CHS is one of the serious complications after revascularization of moyamoya disease, especially in adults, its incidence can be as high as 50% [12]. It has been reported in the literature that single-photon emission tomography (SPECT) measures the changes of CBF before and after operation to diagnose CHS and then manage the clinical symptoms [5]. However, SPECT examinations can only be performed at specific times. It is difficult to examine in an emergency, and the results of SPECT may be affected by sedation or emotional agitation. Recently, some articles have shown that there is no significant correlation between TNEs and CBF after revascularization [7, 15, 26]. It can be seen that the quantitative measurement of CBF to predict postoperative neurological deficit is still controversial. Therefore, in the diagnostic criteria of CHS, we take a qualitative observation of the increase of CBF around the anastomosis. In the study, the patients in the CHS group alleviated their symptoms after treatment such as lowering blood pressure. Moreover, we measure blood flow by transit-time ultrasonography to obtain △BF, and obtain DPR by FLOW800 time-lapse color map. Both methods are relatively simple, will not cause invasive trauma, and during surgery, it is possible to predict whether CHS occurs after surgery, which is conducive to early measures and can better take perioperative management to make the patient get the best prognosis. According to our model, if the risk of CHS is high, we suggest control the postoperative blood pressure to a lower level, which is about 10–20 mmHg lower than before. Generally, if the blood pressure drops too low, it may cause the contralateral ischemia of bilateral moyamoya disease. Of course, the appropriate blood pressure reduction level will be further studied.

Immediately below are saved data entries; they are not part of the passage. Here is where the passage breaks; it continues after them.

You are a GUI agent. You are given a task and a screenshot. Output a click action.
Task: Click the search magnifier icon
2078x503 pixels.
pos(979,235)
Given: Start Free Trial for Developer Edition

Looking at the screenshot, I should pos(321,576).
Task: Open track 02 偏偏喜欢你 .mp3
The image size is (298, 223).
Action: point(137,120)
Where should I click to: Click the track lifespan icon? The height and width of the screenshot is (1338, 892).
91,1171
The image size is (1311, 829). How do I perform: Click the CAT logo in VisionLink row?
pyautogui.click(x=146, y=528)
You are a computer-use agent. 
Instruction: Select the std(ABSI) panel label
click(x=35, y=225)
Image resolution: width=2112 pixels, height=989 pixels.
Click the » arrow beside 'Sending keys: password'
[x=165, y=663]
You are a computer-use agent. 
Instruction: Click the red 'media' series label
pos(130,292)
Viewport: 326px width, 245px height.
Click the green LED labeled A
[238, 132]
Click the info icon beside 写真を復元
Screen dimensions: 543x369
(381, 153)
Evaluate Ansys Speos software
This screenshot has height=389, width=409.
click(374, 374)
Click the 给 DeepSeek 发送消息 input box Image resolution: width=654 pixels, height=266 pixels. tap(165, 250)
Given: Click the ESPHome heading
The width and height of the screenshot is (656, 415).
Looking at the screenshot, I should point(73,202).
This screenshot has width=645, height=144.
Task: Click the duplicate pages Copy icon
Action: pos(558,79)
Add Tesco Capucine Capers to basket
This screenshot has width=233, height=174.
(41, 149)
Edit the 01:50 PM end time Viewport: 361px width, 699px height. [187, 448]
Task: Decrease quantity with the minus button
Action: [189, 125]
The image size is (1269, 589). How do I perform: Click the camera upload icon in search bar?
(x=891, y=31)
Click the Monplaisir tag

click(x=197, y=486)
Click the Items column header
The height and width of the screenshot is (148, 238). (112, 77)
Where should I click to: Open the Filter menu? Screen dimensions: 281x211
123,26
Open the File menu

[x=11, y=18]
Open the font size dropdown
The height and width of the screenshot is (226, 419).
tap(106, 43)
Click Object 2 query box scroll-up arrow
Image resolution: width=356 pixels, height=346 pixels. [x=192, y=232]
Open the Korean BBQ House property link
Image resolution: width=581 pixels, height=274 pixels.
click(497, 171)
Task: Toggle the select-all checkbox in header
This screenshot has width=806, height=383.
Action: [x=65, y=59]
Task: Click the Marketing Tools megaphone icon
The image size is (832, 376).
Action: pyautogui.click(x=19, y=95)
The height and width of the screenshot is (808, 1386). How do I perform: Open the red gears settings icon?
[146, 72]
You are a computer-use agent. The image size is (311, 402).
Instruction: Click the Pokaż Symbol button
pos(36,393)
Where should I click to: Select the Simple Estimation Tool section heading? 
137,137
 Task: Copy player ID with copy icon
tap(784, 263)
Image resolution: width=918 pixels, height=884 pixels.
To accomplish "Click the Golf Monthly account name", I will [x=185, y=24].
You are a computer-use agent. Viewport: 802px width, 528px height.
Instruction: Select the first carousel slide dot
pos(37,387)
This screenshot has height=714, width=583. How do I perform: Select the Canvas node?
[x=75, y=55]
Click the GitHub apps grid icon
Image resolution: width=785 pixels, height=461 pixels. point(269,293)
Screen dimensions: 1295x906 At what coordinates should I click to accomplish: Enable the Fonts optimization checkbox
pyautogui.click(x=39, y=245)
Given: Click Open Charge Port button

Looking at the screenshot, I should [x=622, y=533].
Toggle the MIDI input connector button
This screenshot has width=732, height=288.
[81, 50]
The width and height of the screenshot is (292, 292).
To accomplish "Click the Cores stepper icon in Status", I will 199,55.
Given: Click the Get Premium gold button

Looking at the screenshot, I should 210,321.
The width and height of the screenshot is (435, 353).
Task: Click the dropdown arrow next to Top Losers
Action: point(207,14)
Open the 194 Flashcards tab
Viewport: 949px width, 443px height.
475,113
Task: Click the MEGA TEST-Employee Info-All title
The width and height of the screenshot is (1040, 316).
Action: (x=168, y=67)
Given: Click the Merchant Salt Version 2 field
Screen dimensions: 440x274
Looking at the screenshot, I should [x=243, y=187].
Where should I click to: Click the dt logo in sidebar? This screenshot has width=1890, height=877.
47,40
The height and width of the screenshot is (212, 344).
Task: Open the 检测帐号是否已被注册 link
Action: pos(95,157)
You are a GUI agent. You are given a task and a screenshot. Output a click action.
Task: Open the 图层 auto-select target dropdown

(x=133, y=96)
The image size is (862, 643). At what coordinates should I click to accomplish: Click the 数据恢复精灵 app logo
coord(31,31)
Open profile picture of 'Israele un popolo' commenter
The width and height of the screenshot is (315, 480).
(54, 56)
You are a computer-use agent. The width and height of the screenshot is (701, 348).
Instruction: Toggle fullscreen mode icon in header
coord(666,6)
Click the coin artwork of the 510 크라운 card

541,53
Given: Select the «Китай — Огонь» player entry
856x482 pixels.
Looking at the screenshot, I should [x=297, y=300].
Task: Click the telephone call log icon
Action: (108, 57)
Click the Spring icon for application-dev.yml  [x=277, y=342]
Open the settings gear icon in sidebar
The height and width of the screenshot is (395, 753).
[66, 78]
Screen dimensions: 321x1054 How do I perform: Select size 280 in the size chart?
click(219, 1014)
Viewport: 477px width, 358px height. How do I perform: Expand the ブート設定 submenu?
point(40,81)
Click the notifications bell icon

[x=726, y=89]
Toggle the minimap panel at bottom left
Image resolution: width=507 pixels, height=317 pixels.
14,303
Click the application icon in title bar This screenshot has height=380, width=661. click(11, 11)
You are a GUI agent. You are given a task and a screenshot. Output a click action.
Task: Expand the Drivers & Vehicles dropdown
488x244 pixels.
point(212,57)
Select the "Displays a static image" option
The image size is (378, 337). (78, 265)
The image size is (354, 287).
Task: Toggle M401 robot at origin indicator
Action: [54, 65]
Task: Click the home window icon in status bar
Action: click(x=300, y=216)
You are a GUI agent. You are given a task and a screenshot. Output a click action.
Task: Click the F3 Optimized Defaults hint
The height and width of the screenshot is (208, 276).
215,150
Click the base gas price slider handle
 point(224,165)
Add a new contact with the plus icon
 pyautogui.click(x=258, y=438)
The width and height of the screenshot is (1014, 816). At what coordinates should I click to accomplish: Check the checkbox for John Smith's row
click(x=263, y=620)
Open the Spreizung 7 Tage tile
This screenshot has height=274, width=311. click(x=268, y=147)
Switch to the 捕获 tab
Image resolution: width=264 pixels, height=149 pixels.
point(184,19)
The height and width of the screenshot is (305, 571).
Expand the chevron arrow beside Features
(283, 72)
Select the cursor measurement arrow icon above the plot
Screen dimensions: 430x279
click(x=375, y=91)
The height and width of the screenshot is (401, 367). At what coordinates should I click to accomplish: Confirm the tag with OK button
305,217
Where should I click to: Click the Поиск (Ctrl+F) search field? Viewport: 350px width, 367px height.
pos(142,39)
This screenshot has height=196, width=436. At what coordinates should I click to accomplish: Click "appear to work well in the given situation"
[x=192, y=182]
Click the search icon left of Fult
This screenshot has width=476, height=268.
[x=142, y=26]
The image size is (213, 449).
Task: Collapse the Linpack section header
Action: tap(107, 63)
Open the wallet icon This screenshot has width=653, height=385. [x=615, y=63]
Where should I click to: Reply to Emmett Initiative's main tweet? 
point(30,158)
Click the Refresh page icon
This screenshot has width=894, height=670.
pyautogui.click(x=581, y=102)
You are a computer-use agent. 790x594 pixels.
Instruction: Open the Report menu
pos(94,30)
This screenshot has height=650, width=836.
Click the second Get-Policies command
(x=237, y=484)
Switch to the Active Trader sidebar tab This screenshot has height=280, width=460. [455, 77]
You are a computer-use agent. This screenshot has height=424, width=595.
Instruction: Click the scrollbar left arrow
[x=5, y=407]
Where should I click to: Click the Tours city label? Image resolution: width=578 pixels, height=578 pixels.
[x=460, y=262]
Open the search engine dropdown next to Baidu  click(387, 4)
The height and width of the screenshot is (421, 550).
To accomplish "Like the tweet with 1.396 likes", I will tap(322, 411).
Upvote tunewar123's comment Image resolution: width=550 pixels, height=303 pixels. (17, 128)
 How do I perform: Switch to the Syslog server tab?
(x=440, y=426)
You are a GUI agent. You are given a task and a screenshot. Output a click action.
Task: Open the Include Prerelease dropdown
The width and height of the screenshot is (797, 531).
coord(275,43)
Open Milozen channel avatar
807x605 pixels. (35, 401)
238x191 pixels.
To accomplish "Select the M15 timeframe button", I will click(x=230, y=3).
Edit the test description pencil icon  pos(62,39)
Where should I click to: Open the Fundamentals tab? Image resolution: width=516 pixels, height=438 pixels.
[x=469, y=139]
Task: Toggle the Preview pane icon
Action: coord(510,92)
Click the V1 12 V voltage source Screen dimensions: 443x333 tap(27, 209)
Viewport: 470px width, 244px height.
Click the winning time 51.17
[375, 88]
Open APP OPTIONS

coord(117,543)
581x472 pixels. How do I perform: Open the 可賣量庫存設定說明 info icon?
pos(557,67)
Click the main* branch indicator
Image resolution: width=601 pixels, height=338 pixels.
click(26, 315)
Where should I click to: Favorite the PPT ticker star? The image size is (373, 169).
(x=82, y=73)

This study has certain limitations. Our research uses a hand-held transit-time probe, which may have certain errors in measurement. In addition, in actual operation, the injection speed of ICG and blood pressure cannot be completely controlled. Heart rate also affects the intensity of fluorescence. It is impossible to measure blood flow when there is not enough space around the anastomosis or the tiny recipient blood vessels. The choice of surgery field cannot be completely controlled before and after bypassing. ICG fluorescence cannot be displayed outside the skull window. Therefore, when evaluating the time delay color map of FLOW800, attention should be paid to the limitations of these parameters. Being a retrospective research is another limitation of this study, with a limited sample size and a single-center study, which may also affect the universality of the results. Due to the small sample size, this conclusion may have certain errors. We believe that there will be more advanced tools in the future and a large sample of multi-center tests to further validate or correct the results of this study.

Conclusions

The results of this study indicate that CHS is not caused by a single factor but by a combination of multiple factors. By monitoring △BF and DPR after bypass, we found that △BF is a risk factor for CHS, and DPR is a protective factor. △BF is positively correlated with CHS when DPR is unchanged. In the case of unchanged △BF, DPR is negatively correlated with CHS. These results may provide useful information for perioperative management of MMD.